最初にすべての調味料を入れないことで、身が硬くなるのを防ぎ、魚の旨味を保ったまましっかりと中まで味を染み込ませることができるのです。焦がさないようにごく弱火で様子を見るのが成功の秘訣です。
鍋ごと冷まし、完全に煮汁をきってから保存する
長時間煮込んださんまは非常に柔らかくなっており、熱いうちに触ると簡単に崩れてしまいます。そのため、火を止めた後はすぐに取り出さず、鍋ごと置いて粗熱を取ることが非常に重要です。粗熱が取れてから1切れずつ丁寧にざるに上げて冷まし、完全に煮汁をきることで、身が締まって崩れにくくなり、保存性も高まります。
このひと手間を惜しまないことで、美しい形のまま食卓に並べることができ、味がしっかりと定着した最高の状態の辛煮を堪能することができます。
最高のペアリング:料理を引き立てる飲み物
さんまの辛煮は、しっかりとした醤油の風味と内臓のほろ苦さ、そしてしょうがの爽やかな香りが特徴の濃厚な和食です。この料理には、お米のふくよかな旨みが感じられる純米酒や、少し熟成感のある純米吟醸酒が非常によく合います。ぬる燗にすることで、さんまの脂の甘みと日本酒の旨みが口の中で見事に調和します。
また、ワインを合わせる場合は、果実味がありつつも酸味とタンニンが穏やかなミディアムボディの赤ワイン、例えばピノ・ノワールやマスカット・ベーリーAなどがおすすめです。ワインの軽やかな酸味が、酢を使って柔らかく煮込んださんまの風味と同調し、醤油の香ばしさと寄り添って素晴らしいマリアージュを生み出します。
ぜひ、お好みの和酒や赤ワインと共に、贅沢なひとときをお楽しみください。
保存テクニックと温め直し方
保存する際は、鍋ごと粗熱を取り、1切れずつざるに上げて完全に煮汁をきることが重要です。
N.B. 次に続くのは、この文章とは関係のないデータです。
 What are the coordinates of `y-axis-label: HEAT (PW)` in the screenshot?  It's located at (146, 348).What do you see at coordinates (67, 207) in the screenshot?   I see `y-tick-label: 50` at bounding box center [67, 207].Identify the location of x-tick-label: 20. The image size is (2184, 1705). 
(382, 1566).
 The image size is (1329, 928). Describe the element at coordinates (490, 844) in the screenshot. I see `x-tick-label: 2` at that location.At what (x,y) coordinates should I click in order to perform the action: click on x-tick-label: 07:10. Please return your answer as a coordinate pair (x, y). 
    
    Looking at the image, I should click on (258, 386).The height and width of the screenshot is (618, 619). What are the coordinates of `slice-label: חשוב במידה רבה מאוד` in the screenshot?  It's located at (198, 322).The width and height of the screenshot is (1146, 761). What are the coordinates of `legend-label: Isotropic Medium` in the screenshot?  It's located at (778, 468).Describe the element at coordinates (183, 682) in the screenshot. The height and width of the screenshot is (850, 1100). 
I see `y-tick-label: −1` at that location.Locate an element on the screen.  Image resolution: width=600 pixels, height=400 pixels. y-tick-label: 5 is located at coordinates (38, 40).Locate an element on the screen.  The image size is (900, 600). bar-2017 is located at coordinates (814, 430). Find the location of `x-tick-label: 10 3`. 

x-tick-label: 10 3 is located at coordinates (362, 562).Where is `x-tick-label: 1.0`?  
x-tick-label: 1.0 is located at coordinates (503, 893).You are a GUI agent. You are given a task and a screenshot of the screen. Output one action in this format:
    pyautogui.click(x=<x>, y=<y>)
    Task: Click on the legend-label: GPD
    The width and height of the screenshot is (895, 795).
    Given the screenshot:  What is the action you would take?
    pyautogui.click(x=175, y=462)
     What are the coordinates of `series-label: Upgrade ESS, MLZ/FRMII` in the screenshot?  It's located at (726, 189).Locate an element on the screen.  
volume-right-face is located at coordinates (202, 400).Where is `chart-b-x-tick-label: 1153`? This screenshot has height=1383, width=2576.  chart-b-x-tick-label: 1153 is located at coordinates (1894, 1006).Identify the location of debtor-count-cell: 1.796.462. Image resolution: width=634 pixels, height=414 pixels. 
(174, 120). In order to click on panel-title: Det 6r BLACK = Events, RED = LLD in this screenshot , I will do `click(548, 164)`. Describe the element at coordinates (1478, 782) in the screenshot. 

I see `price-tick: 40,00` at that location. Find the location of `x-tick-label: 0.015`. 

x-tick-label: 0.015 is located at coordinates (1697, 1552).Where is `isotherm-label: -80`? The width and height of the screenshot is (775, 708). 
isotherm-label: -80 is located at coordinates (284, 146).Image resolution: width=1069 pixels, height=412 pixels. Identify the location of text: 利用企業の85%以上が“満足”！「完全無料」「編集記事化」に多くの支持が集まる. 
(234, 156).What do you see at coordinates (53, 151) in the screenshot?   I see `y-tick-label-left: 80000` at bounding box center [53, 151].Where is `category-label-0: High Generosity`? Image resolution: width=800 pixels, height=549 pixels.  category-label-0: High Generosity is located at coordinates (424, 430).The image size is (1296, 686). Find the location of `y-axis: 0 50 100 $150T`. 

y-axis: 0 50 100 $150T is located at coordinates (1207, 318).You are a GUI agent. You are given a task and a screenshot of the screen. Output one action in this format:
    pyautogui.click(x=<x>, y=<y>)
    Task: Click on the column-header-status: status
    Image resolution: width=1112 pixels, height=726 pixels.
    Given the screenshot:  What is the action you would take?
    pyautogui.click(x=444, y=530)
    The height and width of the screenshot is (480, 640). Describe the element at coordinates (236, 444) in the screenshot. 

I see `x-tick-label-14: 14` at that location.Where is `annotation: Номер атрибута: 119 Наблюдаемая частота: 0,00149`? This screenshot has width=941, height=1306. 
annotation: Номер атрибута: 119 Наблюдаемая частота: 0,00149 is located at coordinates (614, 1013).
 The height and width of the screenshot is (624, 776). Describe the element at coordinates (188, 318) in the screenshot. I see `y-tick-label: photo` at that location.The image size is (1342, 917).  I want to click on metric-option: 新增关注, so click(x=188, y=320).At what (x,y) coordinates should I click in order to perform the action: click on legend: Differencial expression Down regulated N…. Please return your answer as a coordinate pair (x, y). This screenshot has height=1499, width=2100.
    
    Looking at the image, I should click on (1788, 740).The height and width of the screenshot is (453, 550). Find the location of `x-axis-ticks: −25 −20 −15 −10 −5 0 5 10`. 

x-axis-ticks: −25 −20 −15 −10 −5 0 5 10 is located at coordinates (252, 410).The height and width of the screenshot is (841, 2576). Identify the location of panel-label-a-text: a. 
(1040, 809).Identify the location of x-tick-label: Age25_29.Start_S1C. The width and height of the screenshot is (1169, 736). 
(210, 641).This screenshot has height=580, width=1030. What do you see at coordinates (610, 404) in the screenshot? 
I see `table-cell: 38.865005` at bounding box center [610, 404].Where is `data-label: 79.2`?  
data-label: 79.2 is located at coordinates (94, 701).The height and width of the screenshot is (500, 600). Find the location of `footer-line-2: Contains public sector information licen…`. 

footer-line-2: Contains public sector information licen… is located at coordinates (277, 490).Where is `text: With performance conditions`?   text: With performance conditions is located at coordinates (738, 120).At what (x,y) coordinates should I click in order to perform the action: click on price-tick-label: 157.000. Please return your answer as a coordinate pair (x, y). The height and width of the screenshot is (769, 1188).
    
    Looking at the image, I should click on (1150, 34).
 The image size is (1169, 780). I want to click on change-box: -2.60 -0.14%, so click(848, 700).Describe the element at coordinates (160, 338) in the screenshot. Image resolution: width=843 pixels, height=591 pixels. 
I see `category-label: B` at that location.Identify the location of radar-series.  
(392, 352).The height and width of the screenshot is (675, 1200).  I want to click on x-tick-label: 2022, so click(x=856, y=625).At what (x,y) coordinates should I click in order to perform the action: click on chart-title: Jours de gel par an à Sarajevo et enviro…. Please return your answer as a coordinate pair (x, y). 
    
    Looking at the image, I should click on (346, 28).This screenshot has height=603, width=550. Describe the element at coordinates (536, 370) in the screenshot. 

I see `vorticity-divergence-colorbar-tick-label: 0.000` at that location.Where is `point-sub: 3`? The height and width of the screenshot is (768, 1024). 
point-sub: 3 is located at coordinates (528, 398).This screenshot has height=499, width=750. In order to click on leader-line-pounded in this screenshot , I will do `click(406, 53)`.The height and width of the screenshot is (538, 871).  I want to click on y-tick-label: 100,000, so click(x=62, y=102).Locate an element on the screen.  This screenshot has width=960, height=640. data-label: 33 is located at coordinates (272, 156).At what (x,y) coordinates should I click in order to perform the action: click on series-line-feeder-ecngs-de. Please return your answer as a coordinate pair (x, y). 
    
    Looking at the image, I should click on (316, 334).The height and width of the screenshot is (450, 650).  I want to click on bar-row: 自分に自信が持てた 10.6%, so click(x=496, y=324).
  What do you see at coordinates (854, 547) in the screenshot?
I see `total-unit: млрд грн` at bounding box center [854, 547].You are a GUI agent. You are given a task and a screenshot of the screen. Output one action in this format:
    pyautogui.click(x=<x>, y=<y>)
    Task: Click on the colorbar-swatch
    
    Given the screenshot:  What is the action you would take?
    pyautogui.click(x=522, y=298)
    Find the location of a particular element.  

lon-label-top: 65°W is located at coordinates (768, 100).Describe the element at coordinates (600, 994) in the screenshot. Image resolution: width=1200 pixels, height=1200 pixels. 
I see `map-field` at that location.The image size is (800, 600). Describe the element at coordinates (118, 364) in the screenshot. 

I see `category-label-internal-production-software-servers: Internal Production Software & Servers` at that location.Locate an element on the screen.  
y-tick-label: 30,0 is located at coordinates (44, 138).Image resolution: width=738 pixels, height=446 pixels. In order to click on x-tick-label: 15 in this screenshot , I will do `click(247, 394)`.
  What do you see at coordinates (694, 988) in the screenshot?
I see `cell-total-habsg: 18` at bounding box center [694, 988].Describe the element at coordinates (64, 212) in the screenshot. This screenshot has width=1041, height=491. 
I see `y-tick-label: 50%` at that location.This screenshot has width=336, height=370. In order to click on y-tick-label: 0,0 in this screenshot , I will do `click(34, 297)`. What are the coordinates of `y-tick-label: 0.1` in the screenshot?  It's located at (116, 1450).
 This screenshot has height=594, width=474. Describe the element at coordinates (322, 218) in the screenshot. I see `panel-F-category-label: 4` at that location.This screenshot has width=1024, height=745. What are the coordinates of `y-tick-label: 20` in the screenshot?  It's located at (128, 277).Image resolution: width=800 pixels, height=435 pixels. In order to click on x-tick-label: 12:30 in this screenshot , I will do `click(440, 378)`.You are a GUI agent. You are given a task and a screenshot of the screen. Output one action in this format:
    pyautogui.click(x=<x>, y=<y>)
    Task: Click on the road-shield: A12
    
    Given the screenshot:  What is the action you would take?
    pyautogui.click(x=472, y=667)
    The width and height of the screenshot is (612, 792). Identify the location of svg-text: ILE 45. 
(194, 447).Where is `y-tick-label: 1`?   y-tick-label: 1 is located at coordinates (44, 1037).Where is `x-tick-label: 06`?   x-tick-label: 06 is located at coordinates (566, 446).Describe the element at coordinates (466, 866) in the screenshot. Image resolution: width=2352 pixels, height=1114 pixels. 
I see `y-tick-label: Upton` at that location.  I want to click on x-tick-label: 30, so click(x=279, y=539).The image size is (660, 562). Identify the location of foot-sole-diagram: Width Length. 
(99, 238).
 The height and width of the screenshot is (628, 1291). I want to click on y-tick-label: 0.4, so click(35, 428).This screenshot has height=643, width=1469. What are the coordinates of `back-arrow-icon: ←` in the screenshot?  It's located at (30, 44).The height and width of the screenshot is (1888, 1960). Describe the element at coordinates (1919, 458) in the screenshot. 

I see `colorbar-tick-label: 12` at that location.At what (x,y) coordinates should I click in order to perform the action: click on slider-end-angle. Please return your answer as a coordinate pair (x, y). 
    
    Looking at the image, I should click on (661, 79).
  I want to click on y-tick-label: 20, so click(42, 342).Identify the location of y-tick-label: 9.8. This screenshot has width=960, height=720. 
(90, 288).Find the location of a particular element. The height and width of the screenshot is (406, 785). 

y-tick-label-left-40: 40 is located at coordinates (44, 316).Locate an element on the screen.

煮汁をしっかりときったさんまは、清潔な密閉できる保存容器に入れ、冷蔵庫で保管してください。この状態で4〜5日間は美味しく楽しむことができます。
時間が経つごとに味が馴染み、作り立てとはまた違った深みのある味わいを堪能できるのもこの料理の魅力です。取り出す際は、雑菌の繁殖を防ぐため、必ず毎回清潔な箸を使用するように心がけてください。
このレシピのまとめと栄養のポイント
今回は土井善晴さんのレシピによる、絶品の「さんまの辛煮」をご紹介しました。さんまのウロコを丁寧に取り除き、内臓ごと筒切りにして煮込むことで、素材の持つ旨味を余すところなく味わい尽くすことができる本格的な一品です。
酢と水で1時間、酒と醤油でさらに1時間と、合計2時間ほど弱火でじっくりと煮込むことで、骨まで柔らかく、口の中でホロホロと崩れる食感に仕上がります。焦がさないように火加減に注意し、冷ましてから煮汁をしっかりときるという基本に忠実な手順を守ることで、誰でも驚くほど美味しく作ることができます。
日持ちもするため、常備菜やお弁当のおかず、晩酌のお供としても大活躍間違いなしのレシピです。秋の味覚を存分に楽しめる極上の辛煮を、ぜひご自宅でお試しください。